Видно, алкоголь вскружил им головы, расшевелив неудовлетворенные желания.
– А вы не боитесь, – стараясь не показывать страха, сказала Яна, – что Захарыч узнает о вашем свинстве, если у вас, конечно, хватит смелости его совершить?
– Ха-ха! – в один голос загоготали бандиты. – Думаешь, это его расстроит?
– Может, и расстроит, – хладнокровно сказала Яна, – и уж точно он не одобрит вашей самодеятельности, так что делайте выводы сами.
Шатап, переваривая услышанное, замер в двух шагах от Яны.
ГЛАВА ОДИННАДЦАТАЯ
Джемма привела к двухэтажному особняку, расположенному у самого леса. Она рвалась с поводка, грозно оскалившись, но Руденко не сразу отпустил ее. Проехав мимо особняка, он приказал остановиться в лесу, и только тогда выпустил Джемму. Руденко с товарищами пришлось пешком преодолеть дистанцию в триста метров, отделяющую их от дачи. Три Семерки тяжело переступал, грузно проваливаясь в снег. Джемма, не издавая ни звука, во весь опор носилась от особняка до группы милиционеров и обратно.
– Никакой самодеятельности, – скомандовал немного взвинченный Руденко. – Мы с Огурцовым пойдем к воротам, а вы, – одарил он подчиненных внушительным взглядом – с тылу будете заходить. Понятно?
– Есть! – отдал честь Канарейкин.
Этот его жест посреди пустого заснеженного пространства выглядел весьма абсурдно и нелепо.
– Никаких действий самостоятельно не предпринимать, – еще раз повторил Руденко, который шел, пригибаясь, словно в него должны были стрелять.
У забора он дал команду жестом. Канарейкин и Самойлов завернули за угол.
– Давай я тебя подсажу, – Руденко сел на корточки, – залезешь и откроешь ворота.

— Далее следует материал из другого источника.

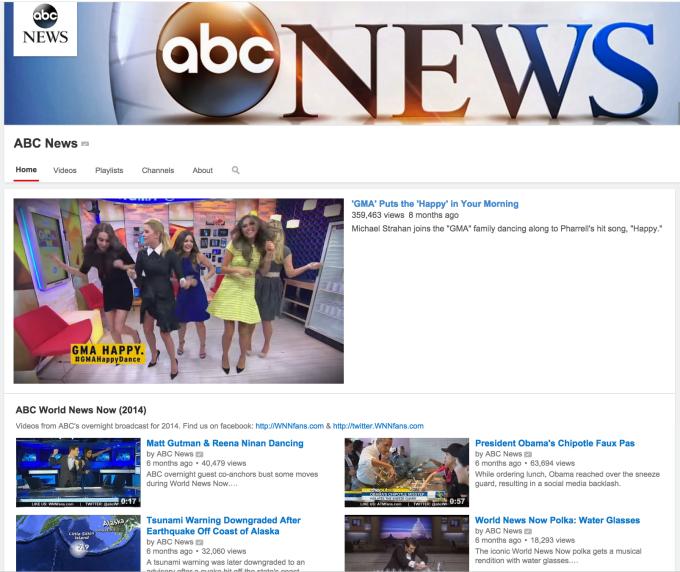The width and height of the screenshot is (680, 572).
Task: Open World News Now Polka: Water Glasses
Action: (557, 520)
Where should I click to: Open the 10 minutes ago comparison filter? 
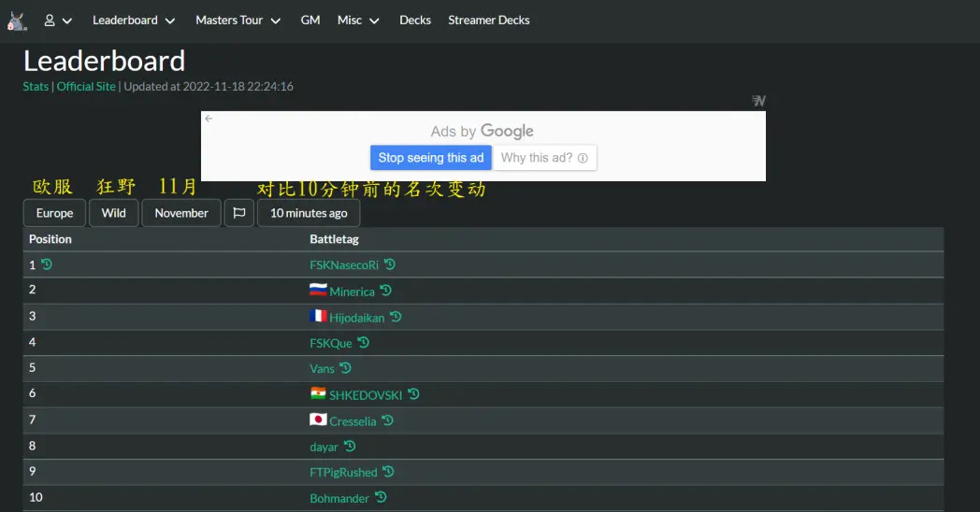[x=309, y=213]
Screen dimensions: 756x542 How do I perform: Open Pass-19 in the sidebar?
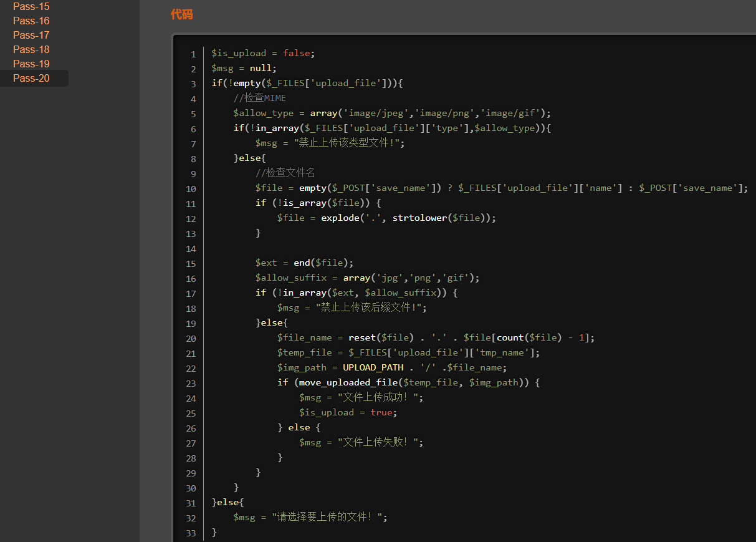click(31, 64)
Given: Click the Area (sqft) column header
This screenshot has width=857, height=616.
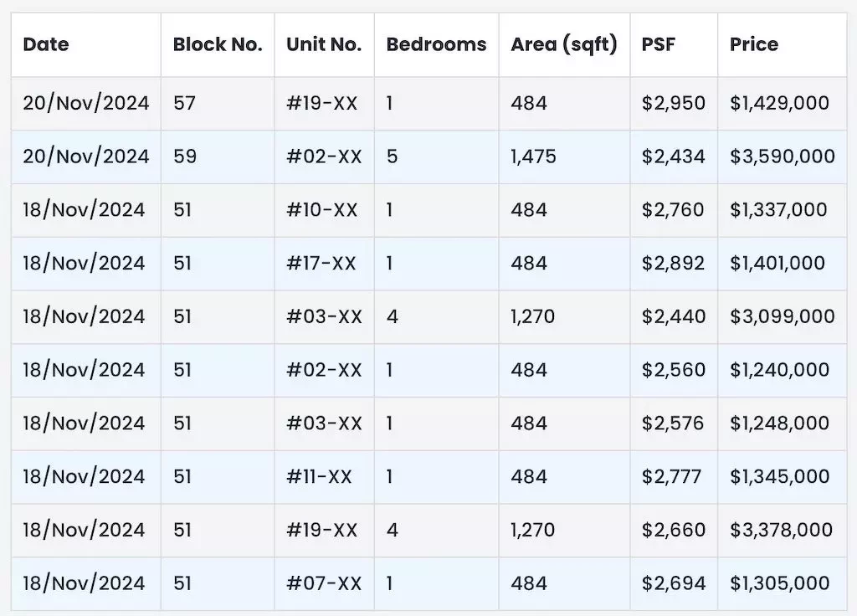Looking at the screenshot, I should point(564,45).
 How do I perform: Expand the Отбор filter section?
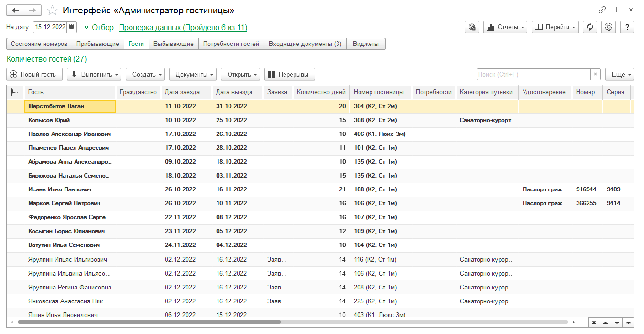pyautogui.click(x=98, y=28)
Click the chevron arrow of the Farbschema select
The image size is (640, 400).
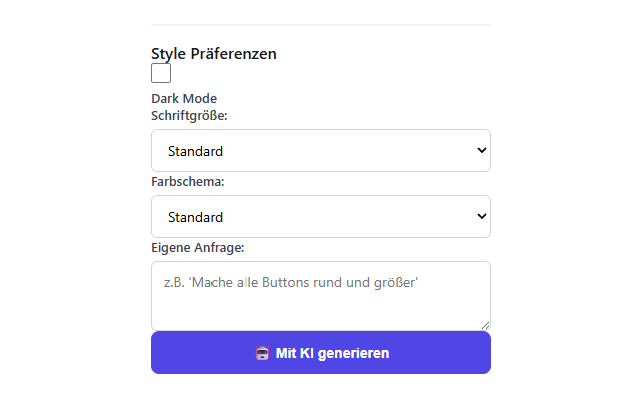[x=482, y=216]
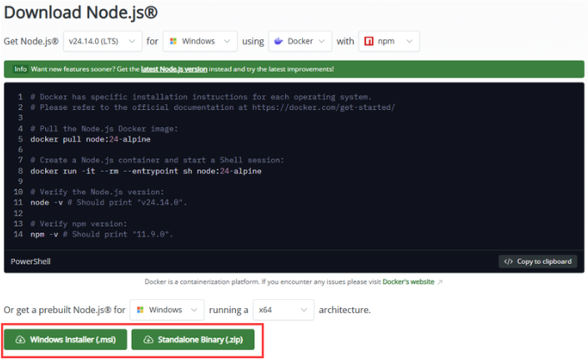The height and width of the screenshot is (364, 588).
Task: Click the external arrow icon after Docker's website
Action: click(x=440, y=282)
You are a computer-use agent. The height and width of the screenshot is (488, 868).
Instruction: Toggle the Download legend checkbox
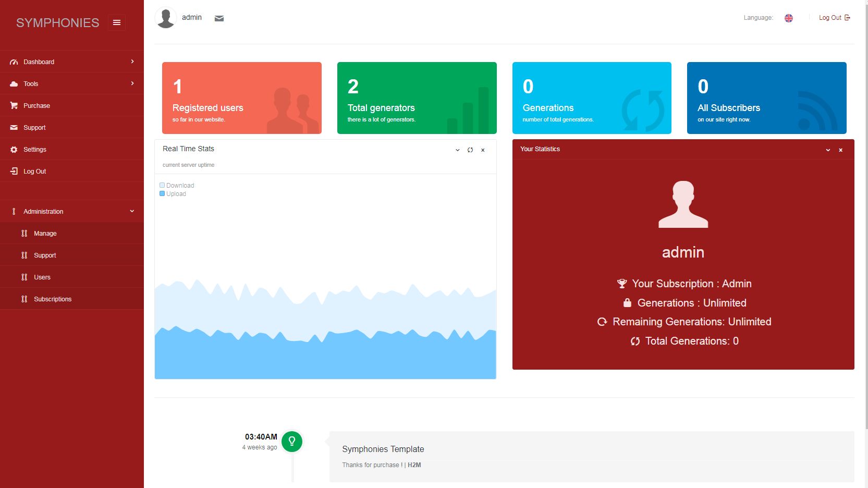point(162,185)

Огурцов взобрался ему на спину. Три Семерки, словно поднимающий штангу спортсмен, стал медленно выпрямляться. Огурцов без труда перемахнул через забор. Вскоре ворота с глухим металлическим звуком открылись. Руденко вбежал во двор. Прислушался: тишина. Он широко зачерпнул рукою воздух, за мной, мол.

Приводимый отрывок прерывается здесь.